_Your task_: Take the lines below between the one holding "Where should I" and the one holding "Given: Open author SARAH ZIRKLE's profile", inclusive, and copy them exactly. Add nothing.
^^^^^^^^
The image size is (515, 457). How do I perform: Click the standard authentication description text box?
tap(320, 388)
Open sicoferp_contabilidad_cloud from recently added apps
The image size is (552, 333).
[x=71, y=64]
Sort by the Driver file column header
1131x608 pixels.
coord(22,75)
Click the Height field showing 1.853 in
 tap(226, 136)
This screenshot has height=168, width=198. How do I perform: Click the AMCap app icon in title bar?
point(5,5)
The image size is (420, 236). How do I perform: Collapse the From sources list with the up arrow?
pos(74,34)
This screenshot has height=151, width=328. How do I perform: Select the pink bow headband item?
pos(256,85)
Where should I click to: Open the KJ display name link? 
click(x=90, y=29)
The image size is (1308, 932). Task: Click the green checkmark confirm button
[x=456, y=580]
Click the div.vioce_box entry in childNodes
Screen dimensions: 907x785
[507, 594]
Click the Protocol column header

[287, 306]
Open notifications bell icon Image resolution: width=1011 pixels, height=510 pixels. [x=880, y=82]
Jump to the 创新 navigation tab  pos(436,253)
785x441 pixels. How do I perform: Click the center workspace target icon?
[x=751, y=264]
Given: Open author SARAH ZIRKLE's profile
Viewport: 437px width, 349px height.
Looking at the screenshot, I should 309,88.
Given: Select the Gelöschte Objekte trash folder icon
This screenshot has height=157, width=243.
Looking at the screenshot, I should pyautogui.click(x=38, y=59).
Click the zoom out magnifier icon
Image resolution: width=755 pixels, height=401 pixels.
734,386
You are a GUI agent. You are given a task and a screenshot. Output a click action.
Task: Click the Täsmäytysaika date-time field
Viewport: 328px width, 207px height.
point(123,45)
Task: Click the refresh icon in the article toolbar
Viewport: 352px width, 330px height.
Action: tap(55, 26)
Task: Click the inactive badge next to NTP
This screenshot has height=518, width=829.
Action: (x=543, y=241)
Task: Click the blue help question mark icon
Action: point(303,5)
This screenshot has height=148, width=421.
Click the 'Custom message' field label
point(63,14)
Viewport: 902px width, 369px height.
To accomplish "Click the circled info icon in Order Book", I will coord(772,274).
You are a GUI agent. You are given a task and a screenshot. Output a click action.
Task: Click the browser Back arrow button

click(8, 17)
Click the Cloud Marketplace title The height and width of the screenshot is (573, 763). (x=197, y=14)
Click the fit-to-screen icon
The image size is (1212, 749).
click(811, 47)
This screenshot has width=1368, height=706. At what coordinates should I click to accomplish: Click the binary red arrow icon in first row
^^^^^^^^
_Result of this task_:
Where should I click to: Open the KJ display name link? 
click(x=90, y=29)
The image size is (1308, 932). Task: Click the green checkmark confirm button
[x=456, y=580]
Click the div.vioce_box entry in childNodes
Screen dimensions: 907x785
[507, 594]
Click the Protocol column header

[287, 306]
Open notifications bell icon Image resolution: width=1011 pixels, height=510 pixels. [x=880, y=82]
Jump to the 创新 navigation tab  pos(436,253)
785x441 pixels. How do I perform: Click the center workspace target icon?
[x=751, y=264]
Given: Open author SARAH ZIRKLE's profile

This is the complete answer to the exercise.